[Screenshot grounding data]

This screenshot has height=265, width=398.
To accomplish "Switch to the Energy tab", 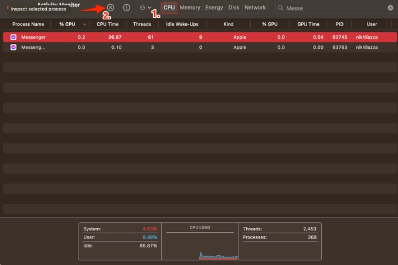I will tap(214, 8).

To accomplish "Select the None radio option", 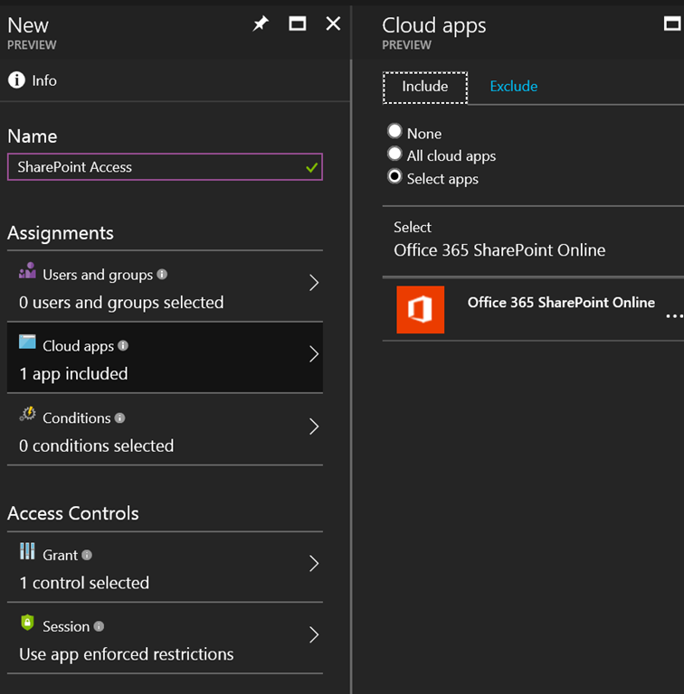I will pyautogui.click(x=394, y=132).
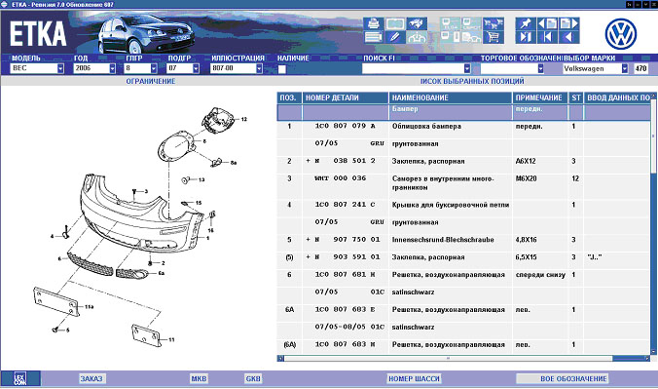This screenshot has height=389, width=658.
Task: Click the Заказ button
Action: click(x=91, y=378)
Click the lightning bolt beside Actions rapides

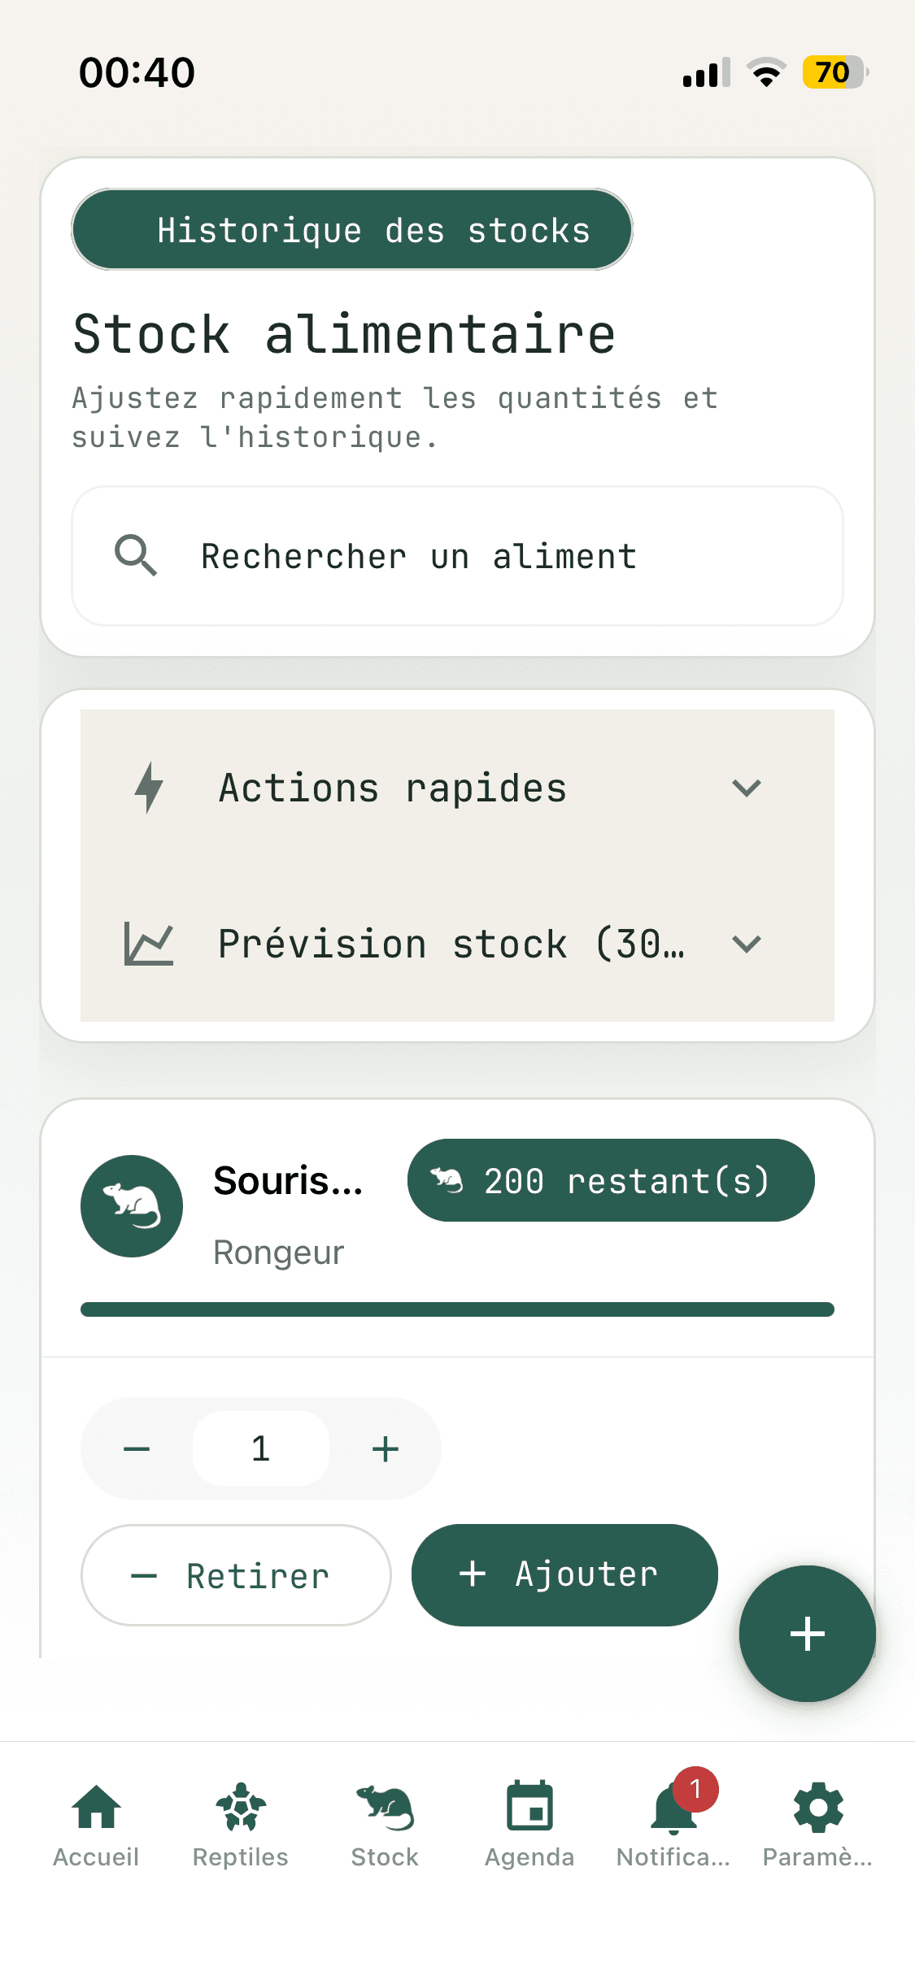pos(149,787)
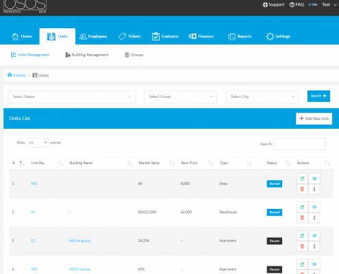Image resolution: width=339 pixels, height=274 pixels.
Task: Click the Support globe icon
Action: (x=265, y=5)
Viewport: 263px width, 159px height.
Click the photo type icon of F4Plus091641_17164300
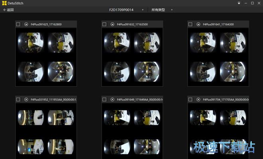[198, 24]
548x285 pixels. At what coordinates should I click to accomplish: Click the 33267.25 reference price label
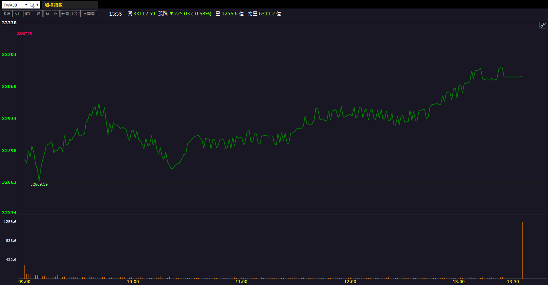click(25, 34)
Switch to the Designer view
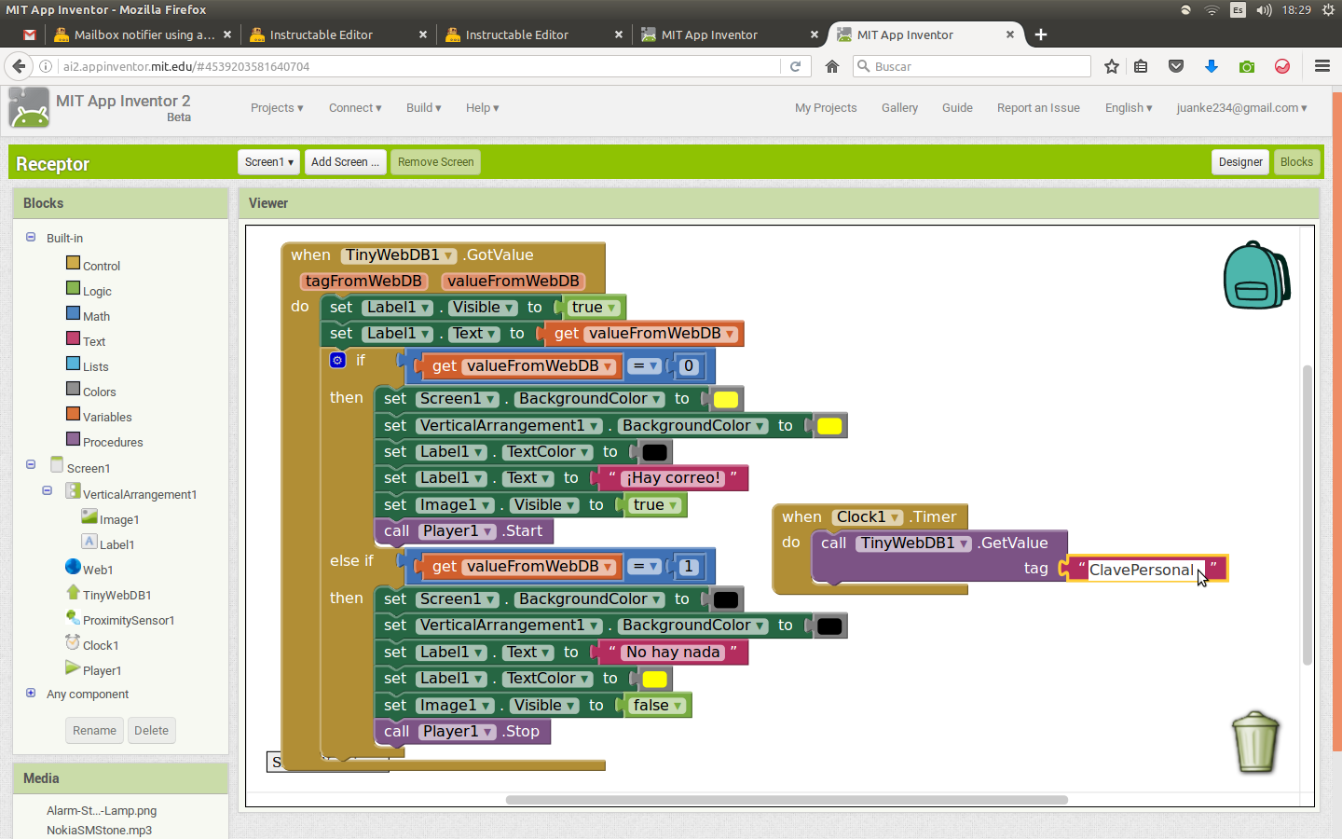 pos(1239,162)
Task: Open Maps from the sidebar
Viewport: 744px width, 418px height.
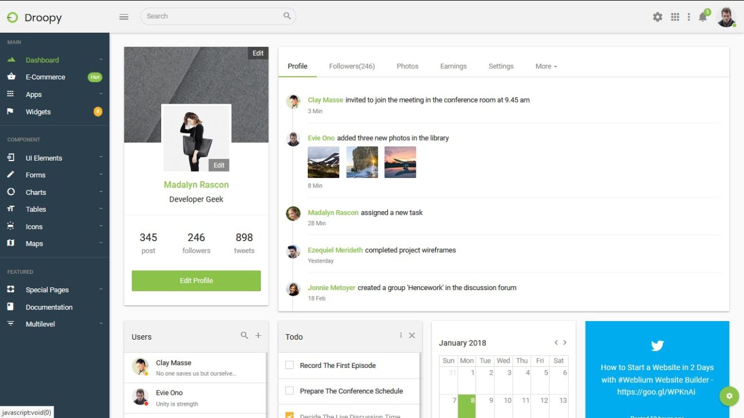Action: pyautogui.click(x=34, y=243)
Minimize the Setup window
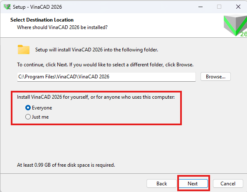Image resolution: width=247 pixels, height=192 pixels. (201, 7)
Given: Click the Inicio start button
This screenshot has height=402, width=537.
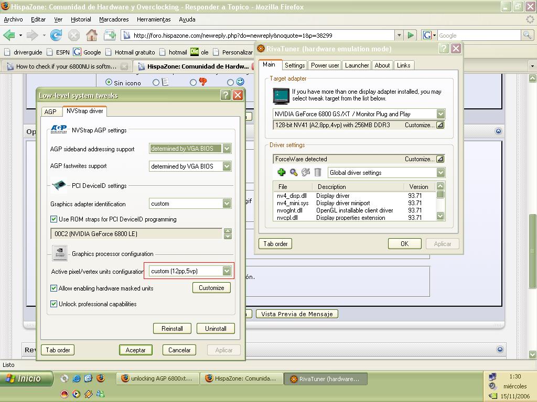Looking at the screenshot, I should click(x=26, y=378).
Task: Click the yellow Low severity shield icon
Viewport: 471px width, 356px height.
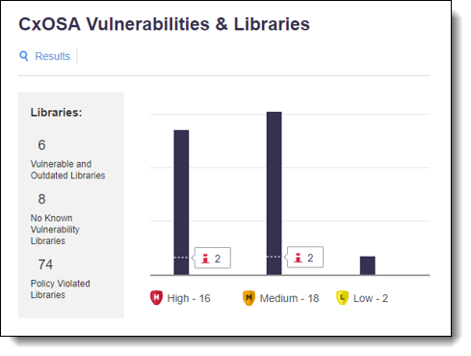Action: point(342,297)
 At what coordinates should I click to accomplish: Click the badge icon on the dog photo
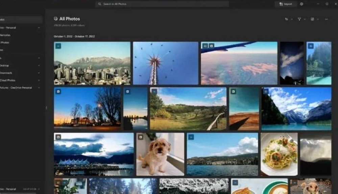pyautogui.click(x=141, y=137)
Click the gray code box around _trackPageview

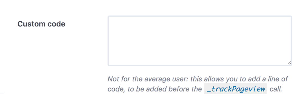coord(236,89)
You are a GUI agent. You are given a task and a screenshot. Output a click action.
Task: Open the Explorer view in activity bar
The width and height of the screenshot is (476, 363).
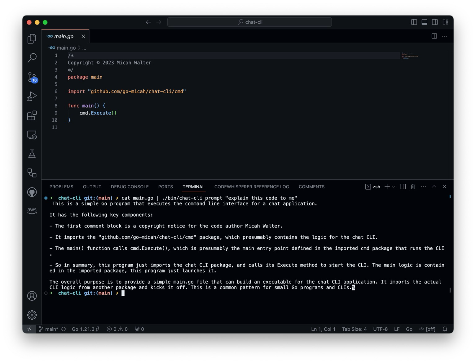coord(32,39)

[Your objective] Only the lines from the line holding "Viewport: 744px width, 418px height." through the last line above belong in the answer, repeated exactly; the pictures do not.

[Response to this task]
Viewport: 744px width, 418px height.
Action: pyautogui.click(x=34, y=243)
Minimize the Setup window
Image resolution: width=247 pixels, height=192 pixels. (201, 7)
Given: Click the Inicio start button
This screenshot has height=402, width=537.
Looking at the screenshot, I should click(x=26, y=378).
Task: Click the yellow Low severity shield icon
Viewport: 471px width, 356px height.
Action: point(342,297)
 At what coordinates should I click to accomplish: Click the badge icon on the dog photo
pyautogui.click(x=141, y=137)
Click the gray code box around _trackPageview

coord(236,89)
You are a GUI agent. You are given a task and a screenshot. Output a click action.
Task: Open the Explorer view in activity bar
The width and height of the screenshot is (476, 363).
coord(32,39)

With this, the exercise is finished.